U.S. Pulls Out of Intermediate-Range Nuclear Forces Treaty

President Donald Trump meets with Russian President Vladimir Putin at the 2017 G20 Summit in Hamburg, Germany. (Wikimedia Commons)

President Donald Trump meets with Russian President Vladimir Putin at the 2017 G20 Summit in Hamburg, Germany. (Wikimedia Commons)

The U.S. formally withdrew from the Intermediate-Range Nuclear Forces (INF) Treaty on February 1, citing Russia’s failure to abide by the agreement. Signed by President Ronald Reagan in 1987, the landmark treaty banned the development and testing of land-based, short-range missiles with a range of 300 to 3,400 miles, according to the U.S. State Department. These missiles can carry multiple nuclear warheads and hit targets across Europe in under 15 minutes, says Encyclopædia Britannica. According to BBC, the treaty also authorized the Soviet Union and the U.S. to inspect each other’s missile installations. The treaty is considered one of the most important arms-control agreements of the Cold War.

In a press release on February 1, President Donald Trump accused Russia of “covertly developing and fielding a prohibited missile system” while the U.S. “fully adhered” to the treaty’s terms. Trump further said the U.S. remains open to negotiations if the Kremlin complies with the treaty. In his State of the Union address, Trump added that “we really have no choice” but to withdraw, adding that the U.S. will “outspend and out-innovate all others,” cites CNN. The withdrawal is expected to take six months.

According to U.S. officials, Russia’s Novator 9M729 missile system breached INF rules, reports the National Interest, but Russia has accused the U.S. of violating the treaty with its missile defense system. The New York Times reported on February 2 that Russia will also suspend the treaty in response to the U.S. withdrawal. Russian President Vladimir Putin added that Russia will begin developing previously-banned weapons and ruled out negotiations with the U.S. on other nuclear arms control.
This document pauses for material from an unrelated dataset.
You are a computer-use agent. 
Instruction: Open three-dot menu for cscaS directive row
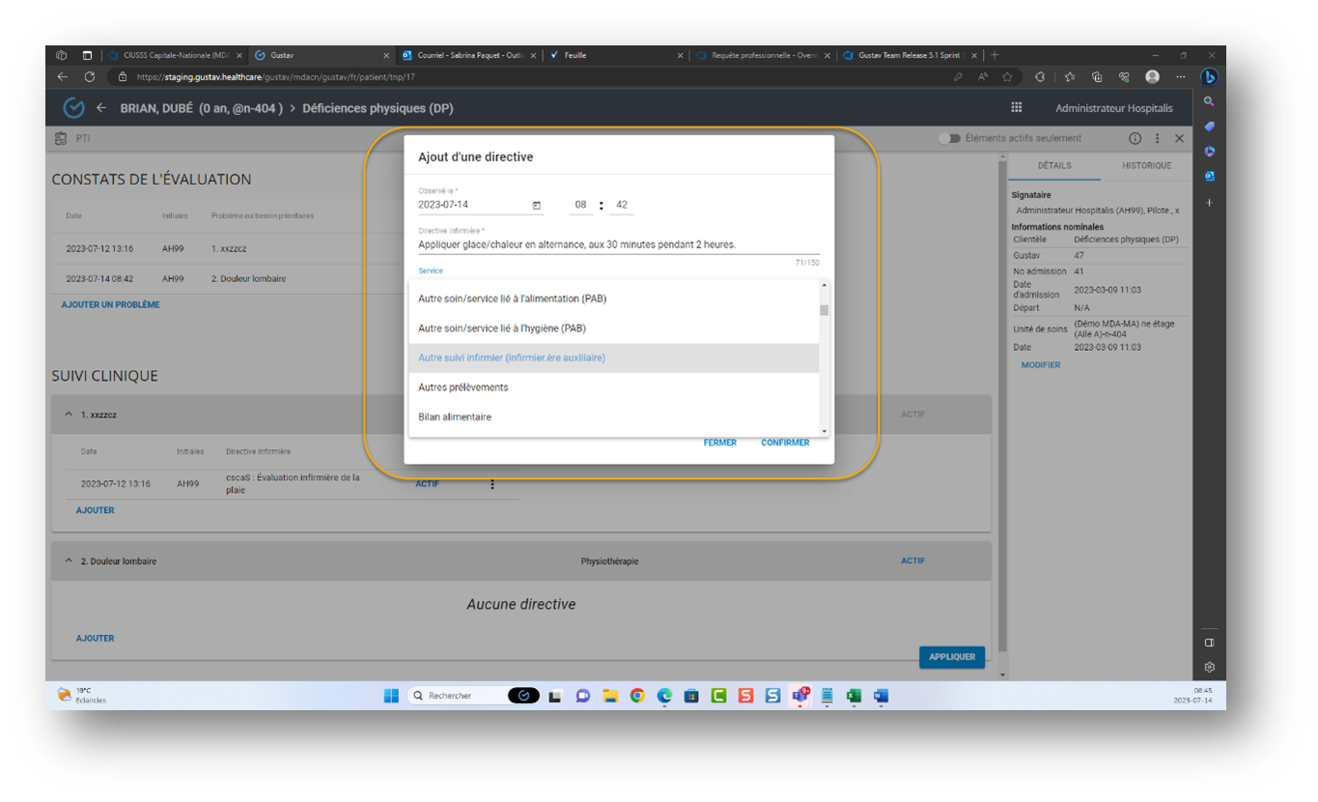pyautogui.click(x=492, y=484)
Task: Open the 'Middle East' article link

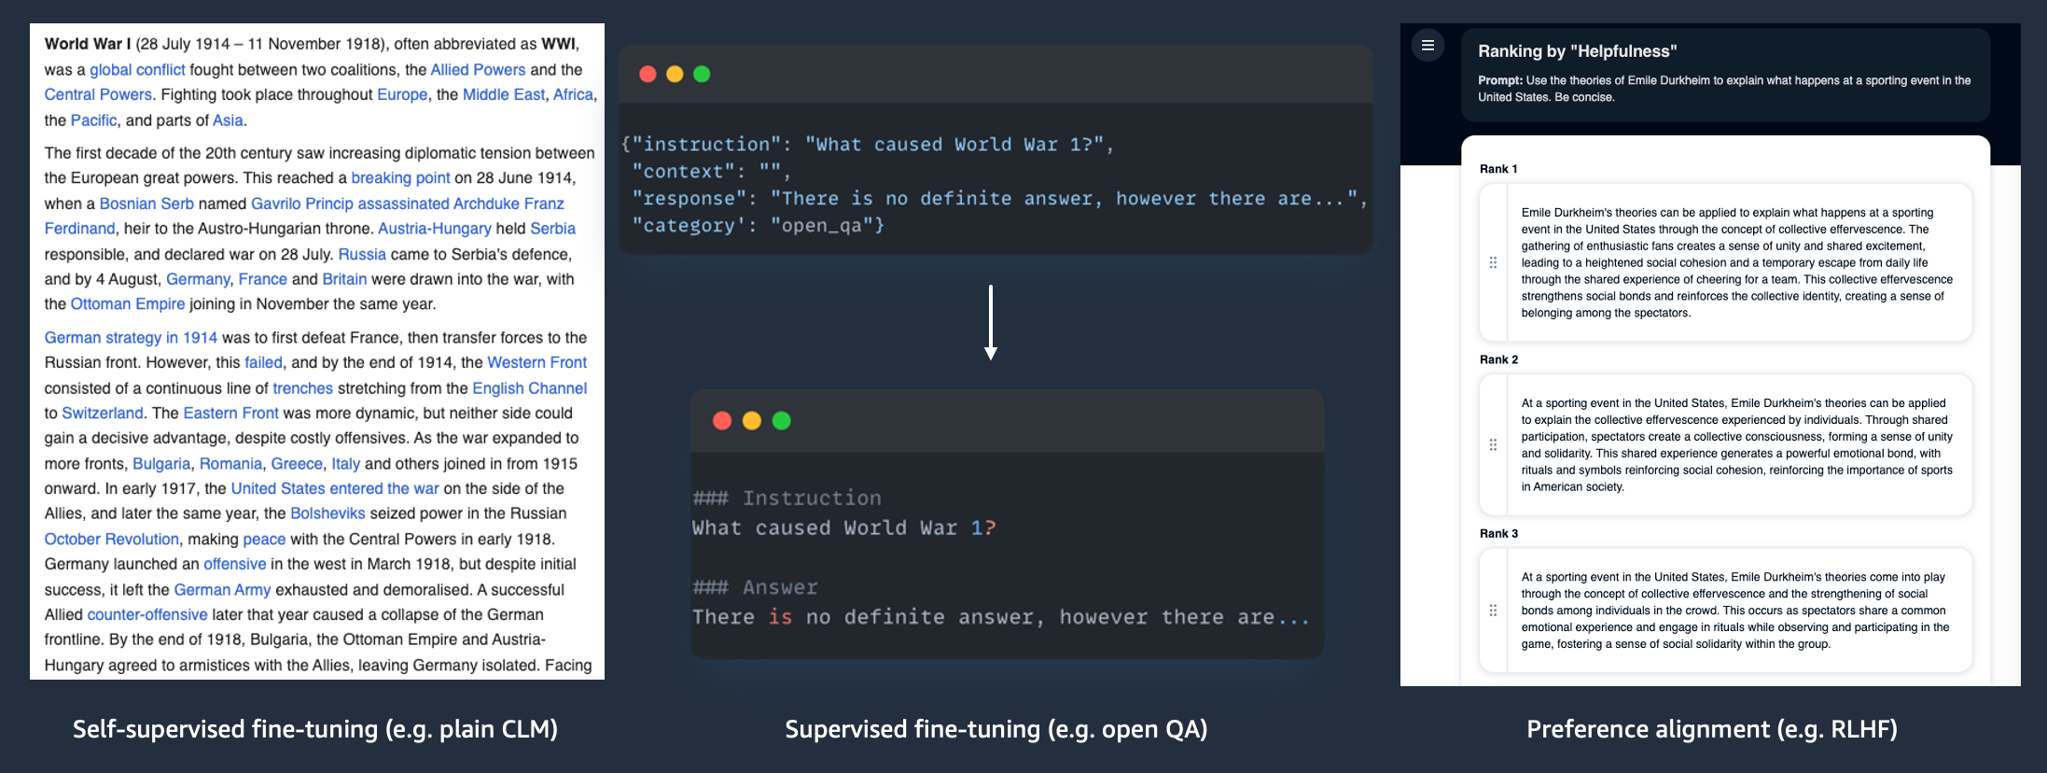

In his speech, Putin stressed that Russia will not use any of its weapons first, but that its response to any U.S. deployment of weapons “will be symmetrical.”

The same day, the Russian Ministry of Defense announced that it had conducted a successful test of an intercontinental ballistic missile (ICBM). Unlike the missiles banned by the INF treaty, ICBMs have a longer range and can carry thermonuclear warheads. The new missile expands Russia’s arsenal of nuclear weapons, which includes an underwater drone equipped with a miniature nuclear reactor, as announced by RT.

The INF treaty currently leaves other military powers free to develop intermediate-range nuclear missiles. Restrictions on the U.S. give China a military advantage in the Pacific. In a congressional hearing last March, the commander of the U.S. Pacific Command noted that China has ground-based missiles in the Pacific, but the U.S. is “at a disadvantage” for having no such system. In response to the announcement, a spokesman of the Chinese Ministry of Foreign Affairs called the INF treaty a safeguard for “global strategic balance and stability,” and called for a resolution, reports Reuters. China rejected the idea of joining the treaty, saying that it is more important to “implement the existing treaty” rather than to expand it.

Many U.S. allies worry that U.S. withdrawal means the return of nuclear missiles to Europe. In a joint-statement issued after the announcement, NATO members reaffirmed their pledge to “uphold, support, and further strengthen arms control” while calling on Russia to comply with the treaty. Senior White House officials have assured allies that no nuclear missiles will be deployed in the near future, says the Guardian.

In response to the planned withdrawal, ten Democratic senators introduced a bill in November 2018 to prohibit funding for any missile barred by the INF treaty, according to the website of Senator Jeff Merkley (DOR). Several Democratic presidential contenders back the Prevention of Arms Race Act of 2019, which requires an ally to publicly grant the U.S. permission to use its country as a host for intermediate-ranged weapons.